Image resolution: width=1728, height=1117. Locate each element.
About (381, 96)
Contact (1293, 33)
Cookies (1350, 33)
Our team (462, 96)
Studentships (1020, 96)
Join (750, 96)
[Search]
========================================
● ABOUT THIS TASK
Output each entry exactly. Leave none out.

● ANSWER SPACE
Image resolution: width=1728, height=1117. Locate each element.
About (381, 96)
Contact (1293, 33)
Cookies (1350, 33)
Our team (462, 96)
Studentships (1020, 96)
Join (750, 96)
[Search]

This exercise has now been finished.